TASK DETAILS. Which lines of the entries below include "group"? List them all.

GIVEN RECORDS.
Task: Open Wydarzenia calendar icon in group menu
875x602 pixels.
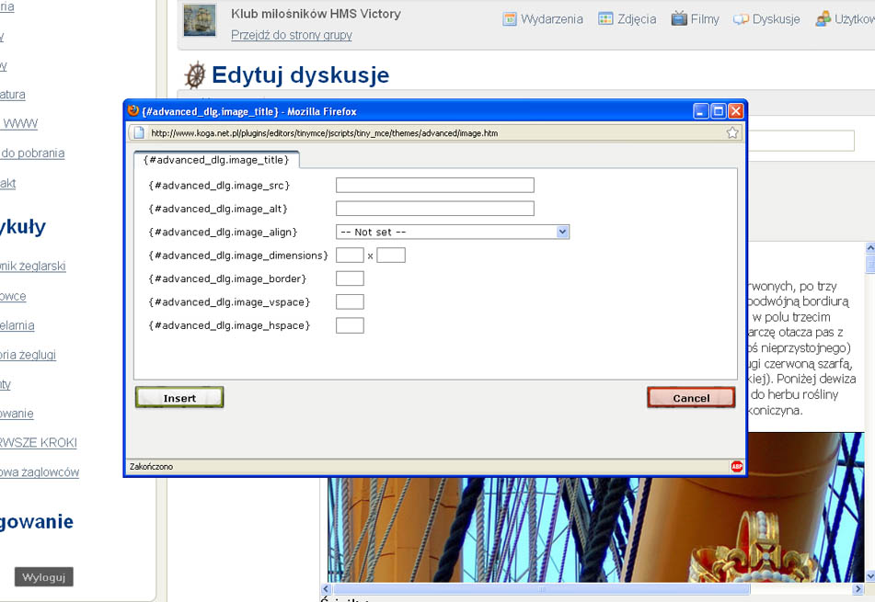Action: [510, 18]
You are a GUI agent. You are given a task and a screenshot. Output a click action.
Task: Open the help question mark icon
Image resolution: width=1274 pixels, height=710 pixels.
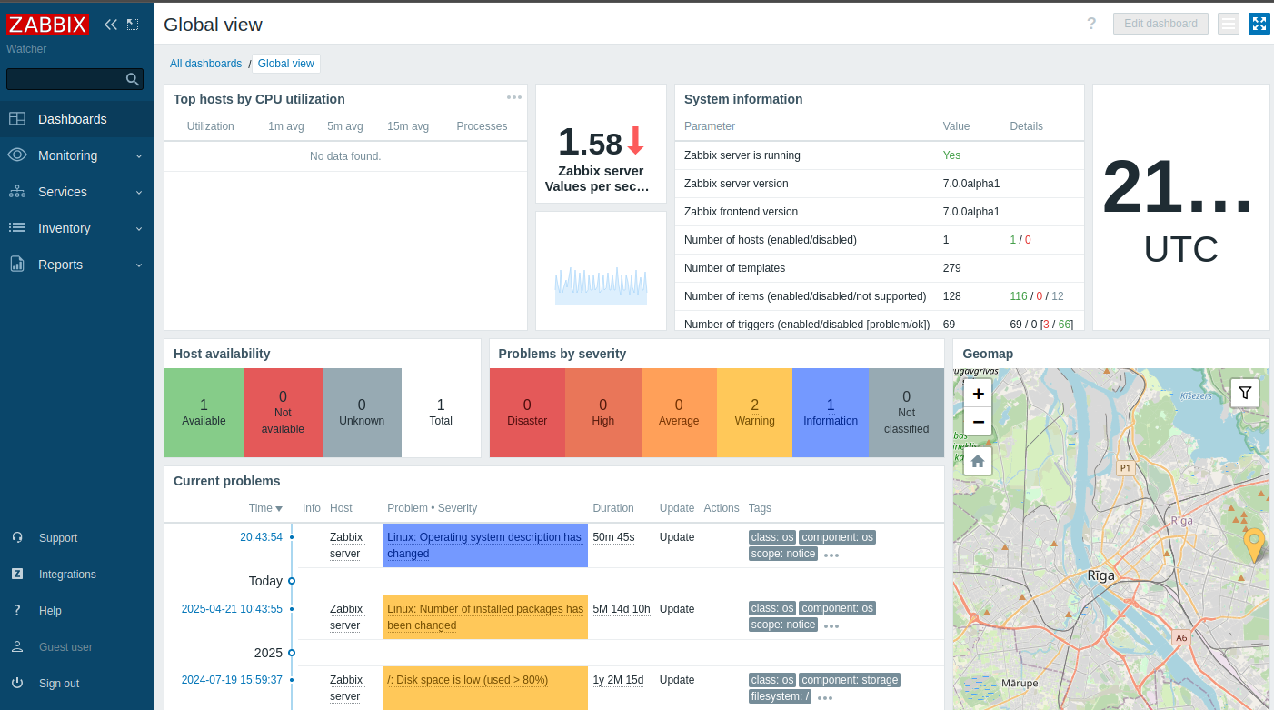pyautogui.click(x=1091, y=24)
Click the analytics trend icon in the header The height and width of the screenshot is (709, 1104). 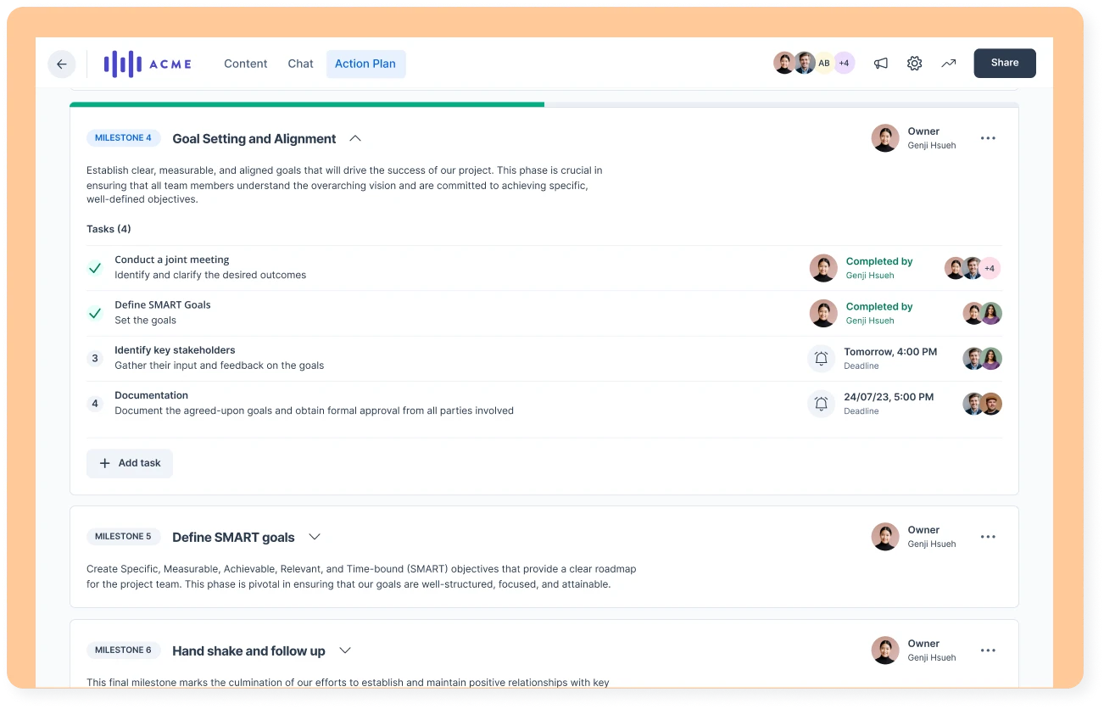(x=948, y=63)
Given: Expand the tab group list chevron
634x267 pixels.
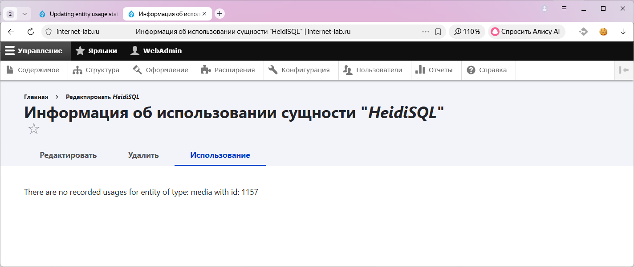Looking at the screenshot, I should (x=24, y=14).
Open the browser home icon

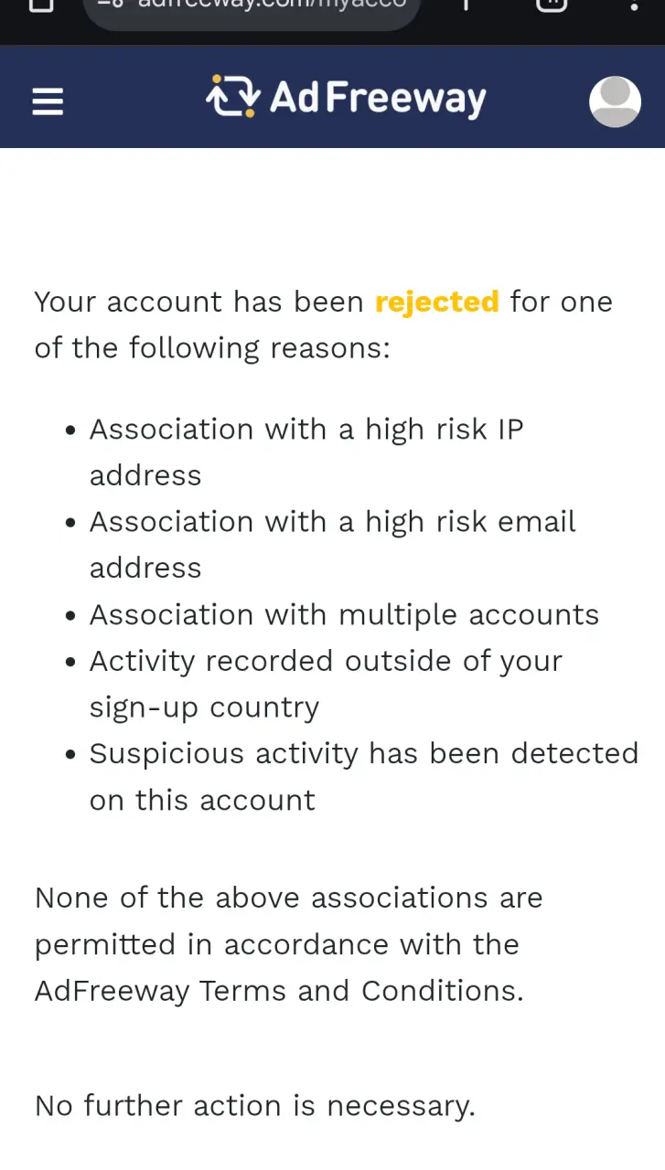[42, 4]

ANSWER TO THIS TASK.
Task: Open Wydarzenia calendar icon in group menu
Given: Expand the tab group list chevron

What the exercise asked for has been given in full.